The state funding to cultural heritage protection was 14.35 percent higher than a year ago, according to the MOF on October 28.
About 92 percent of the total funding, or 8.13 billion yuan ($1.33 billion), went to 2,299 cultural heritage protection projects, including the Great Wall, the Great Canal and the Silk Road.
Another 663 million yuan ($108 million) of funding supported efforts to protect non-tangible heritage items.
Joint Aid
China and Japan set up a foundation on October 28 to aid Chinese victims of chemical weapons left behind by Japanese troops during World War II.
Wang Jianlin, Deputy Secretary General of the China Foundation for Human Rights Development, and Minami Norio, a Japanese lawyer, signed the document for setting up the peace foundation in Harbin, capital city of northeast China's Heilongjiang Province.
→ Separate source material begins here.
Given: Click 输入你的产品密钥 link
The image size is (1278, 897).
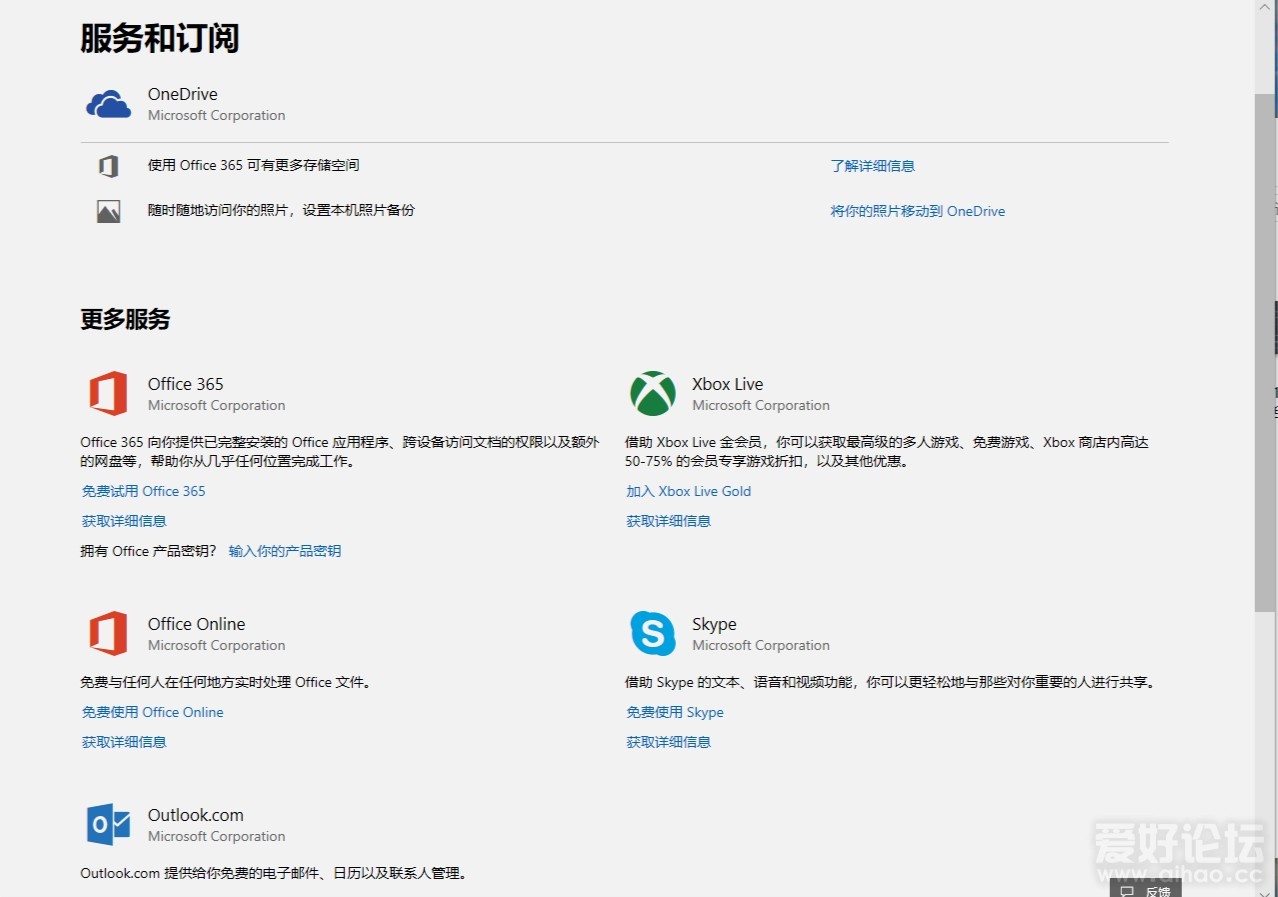Looking at the screenshot, I should (x=284, y=551).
Japan has a foundation for aiding the victims and will cooperate with the equivalent Chinese foundation to provide help to victims hurt by chemical weapons, said Norio, one of more than 30 Japanese lawyers who have been helping Chinese victims sue the Japanese Government.
Official Chinese statistics show Japan abandoned at least 2 million tons of chemical weapons at about 40 sites in 15 Chinese provinces at the end of World War II, most of them in the three northeastern provinces of Heilongjiang, Jilin and Liaoning.
More than 2,000 Chinese have been directly hurt by Japan's abandoned chemical weapons.
Antarctic Plane
Official sources have confirmed China's plan to deploy its first fixed-wing aircraft for Antarctic research in 2015.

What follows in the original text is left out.